Instructions for the task
Replace "chevron arrows" with "double arrows" and rewrite the data from its start through the line containing "pos(698,21)", keeping everything else the same and leaving the pictures out.

Record set
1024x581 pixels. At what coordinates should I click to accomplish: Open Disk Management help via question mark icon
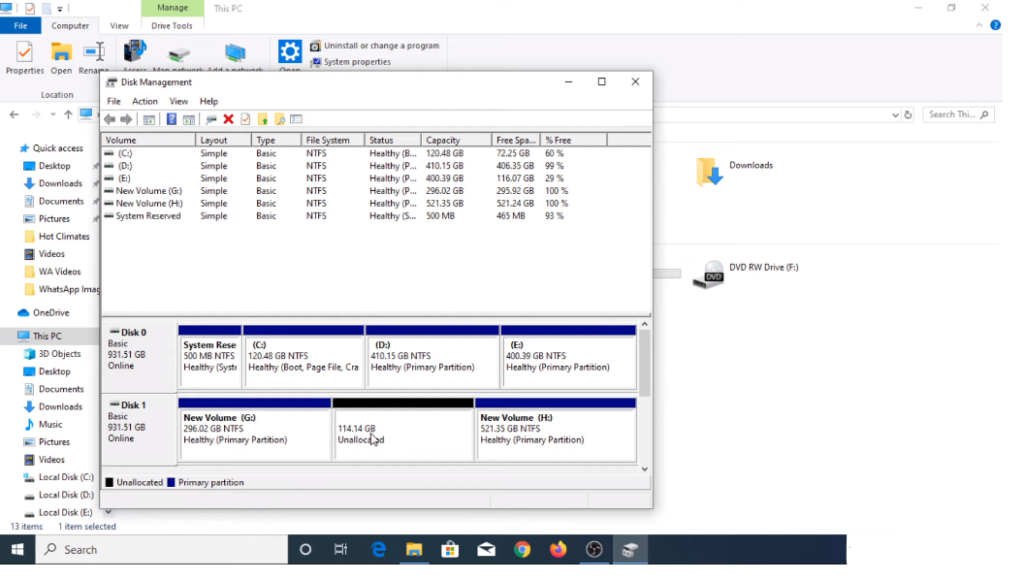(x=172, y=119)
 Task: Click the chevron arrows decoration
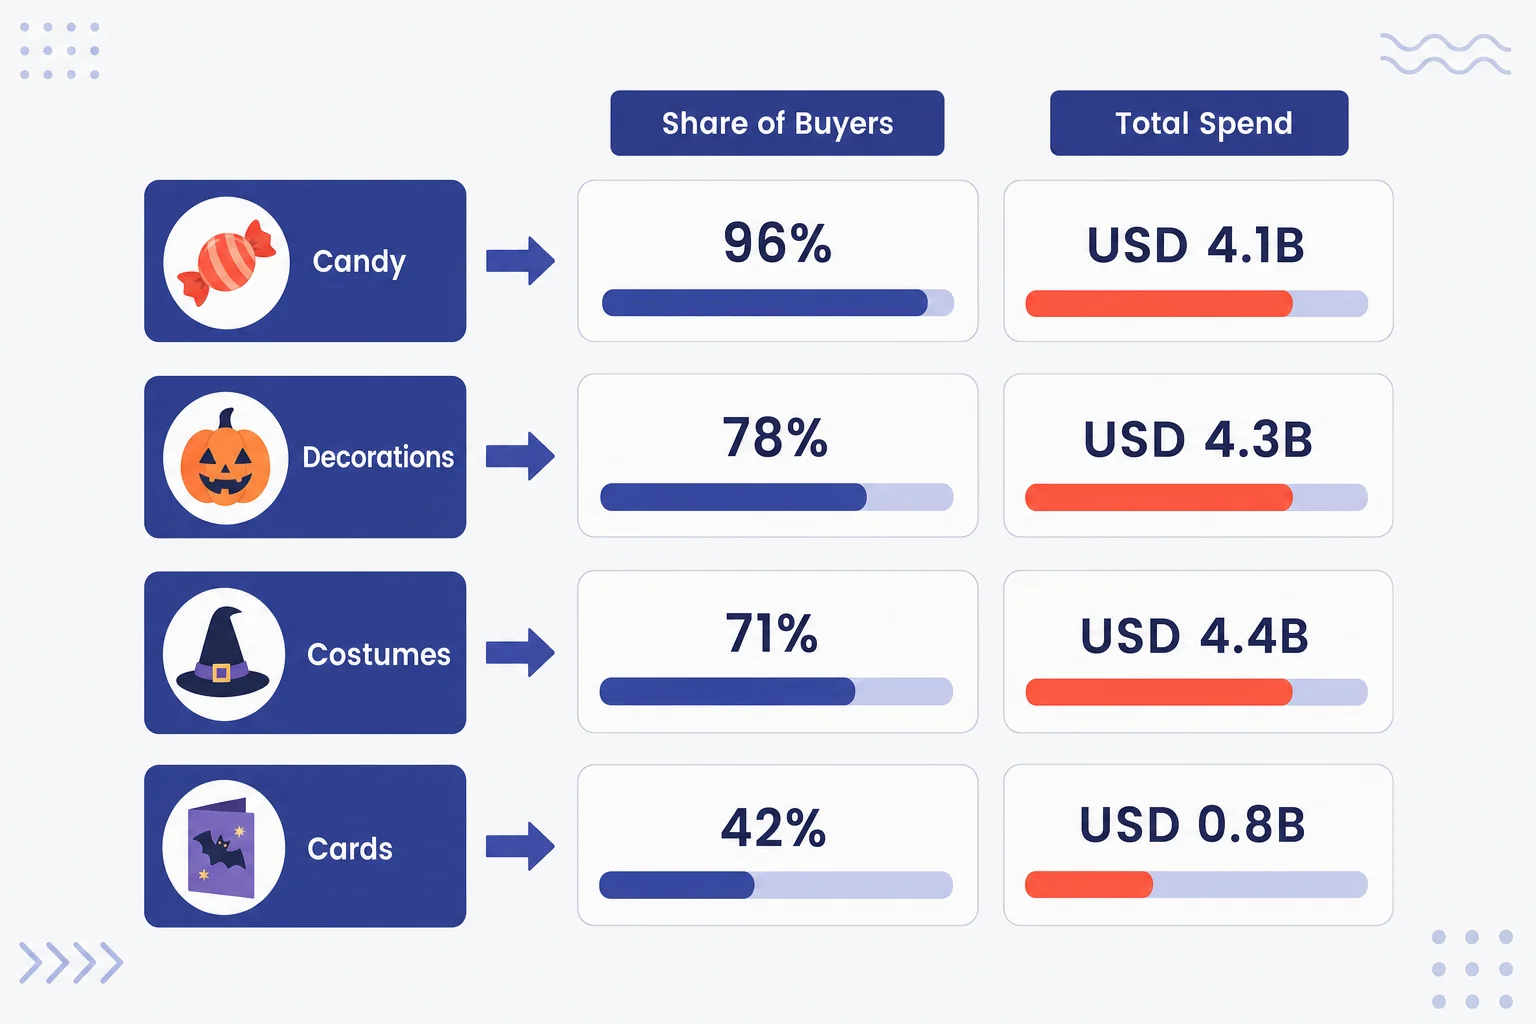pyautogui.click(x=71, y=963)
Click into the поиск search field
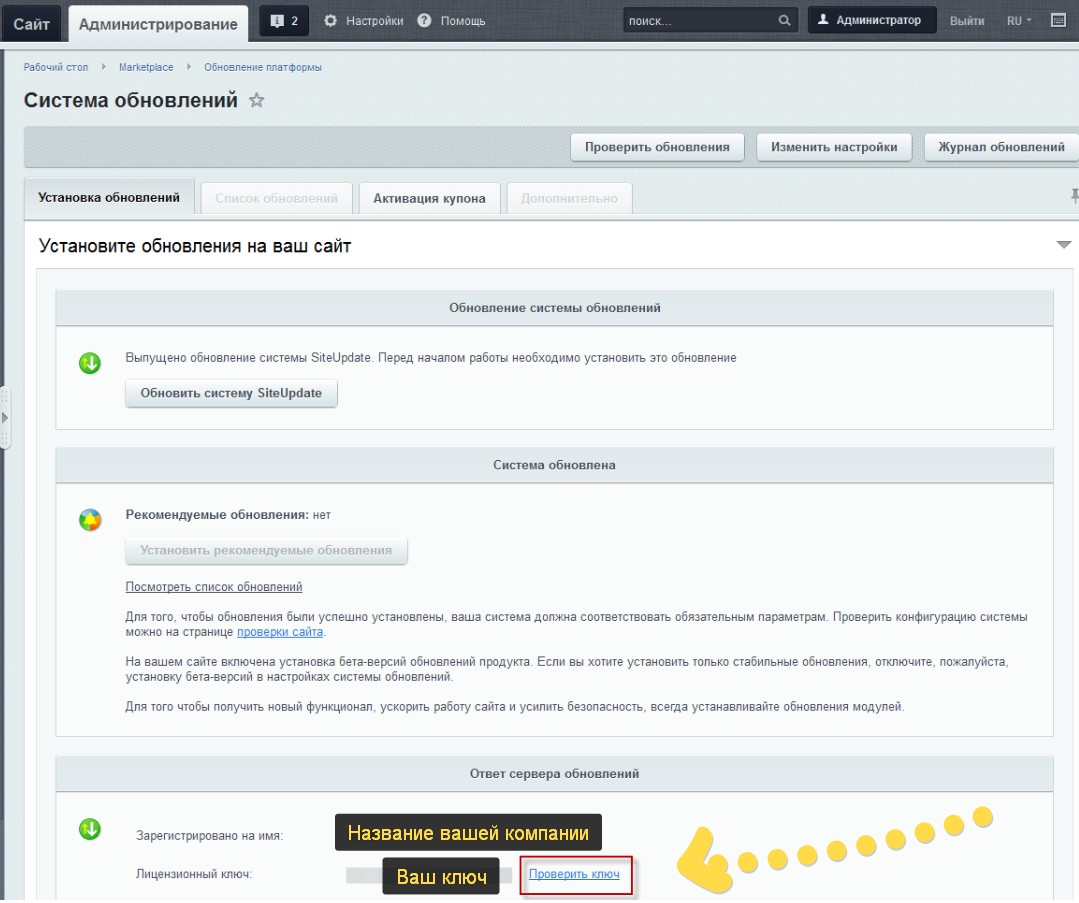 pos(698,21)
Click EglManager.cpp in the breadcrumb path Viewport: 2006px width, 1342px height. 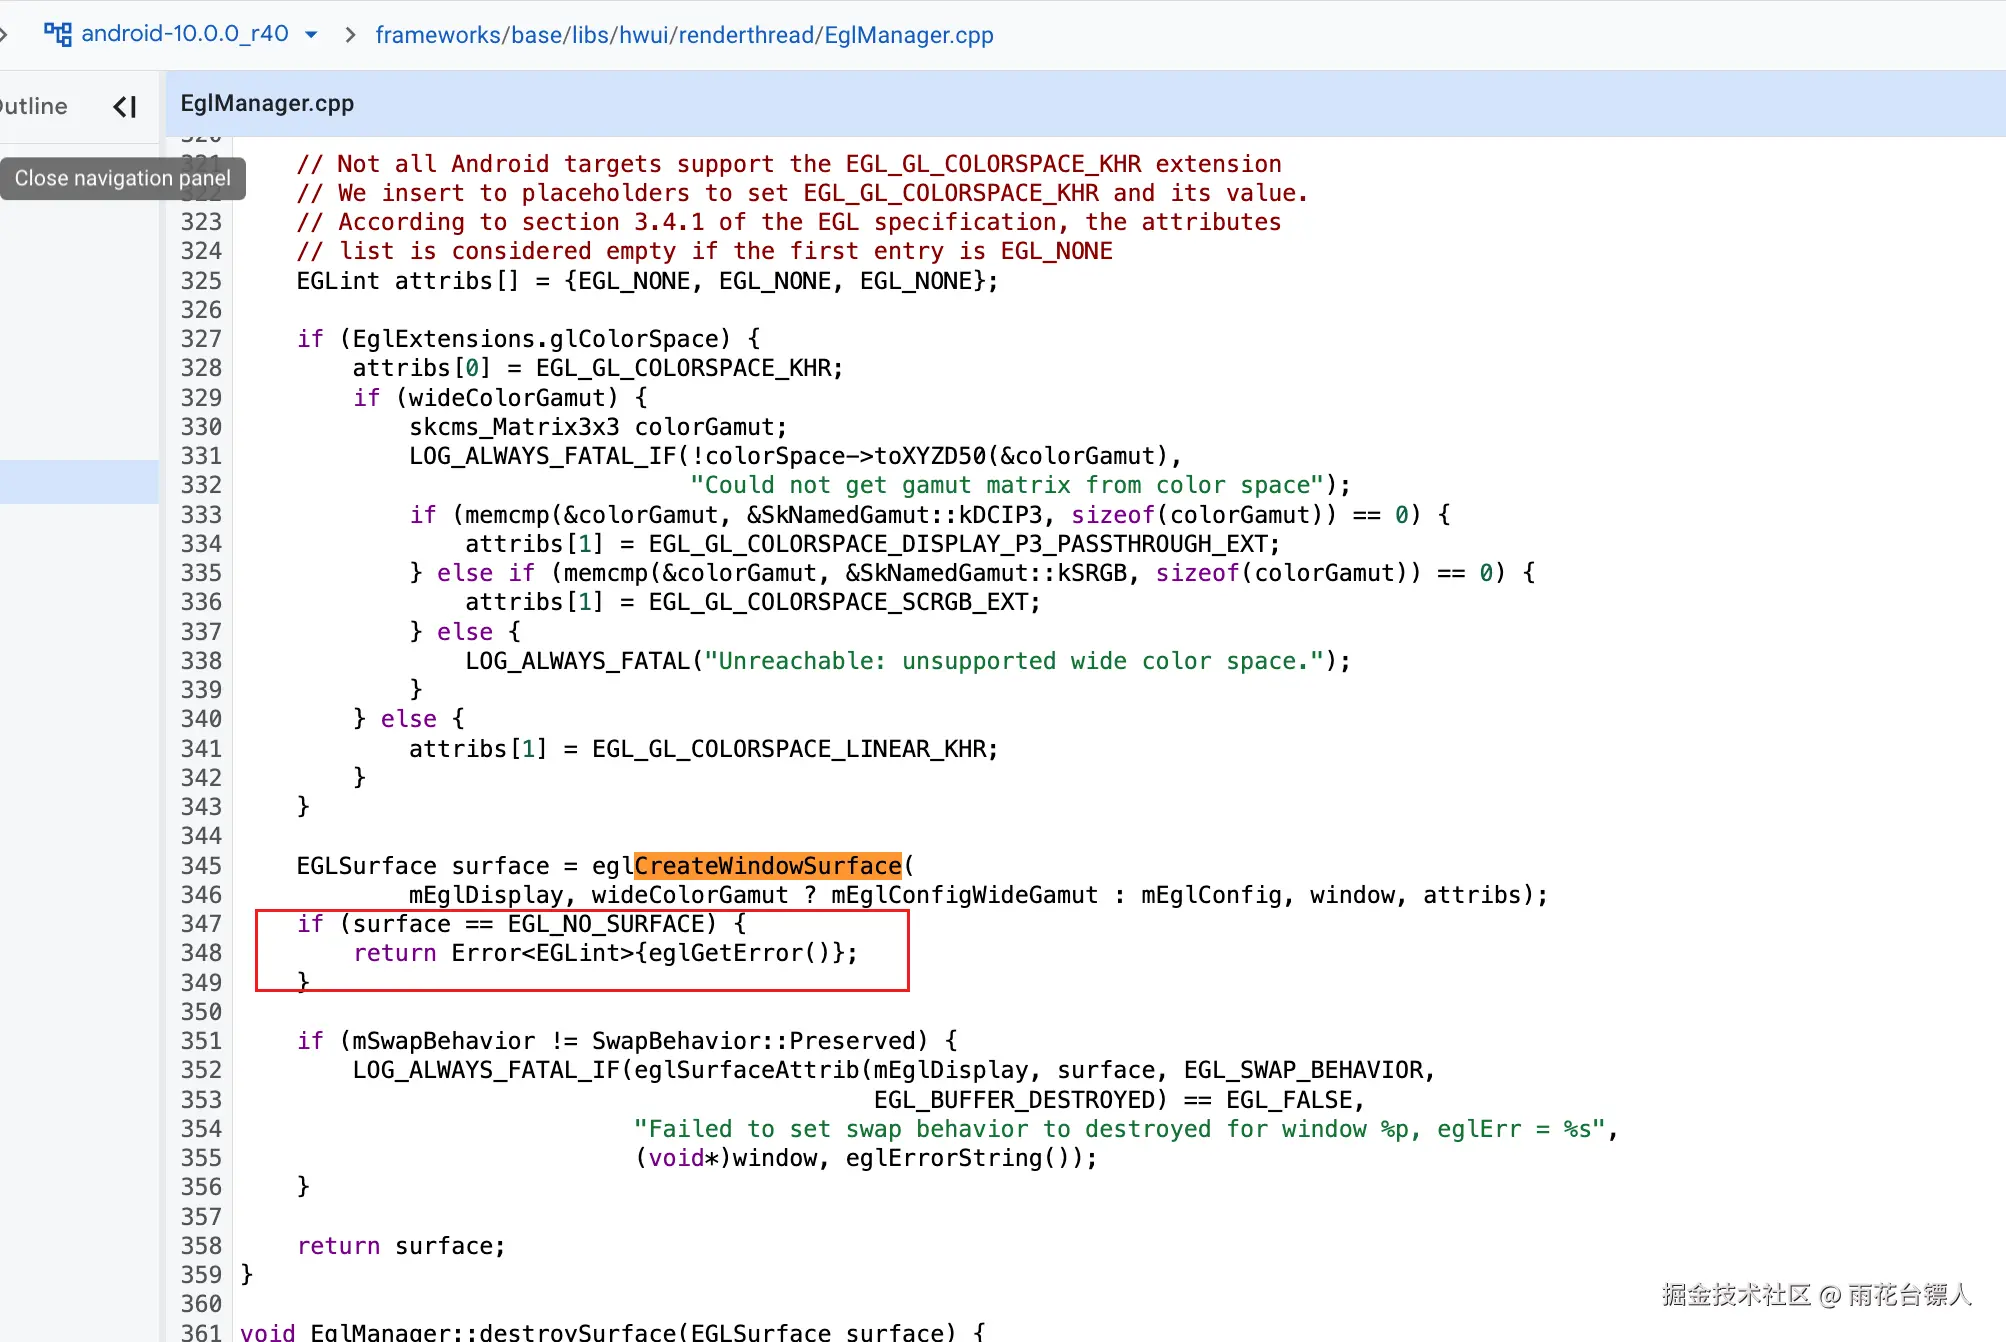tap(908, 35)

Expected answer
1024x581 pixels. At what coordinates should I click to accomplish: Open Disk Management help via question mark icon
(x=172, y=119)
 Task: Click the double arrows decoration
pyautogui.click(x=71, y=963)
Click into the поиск search field
 pos(698,21)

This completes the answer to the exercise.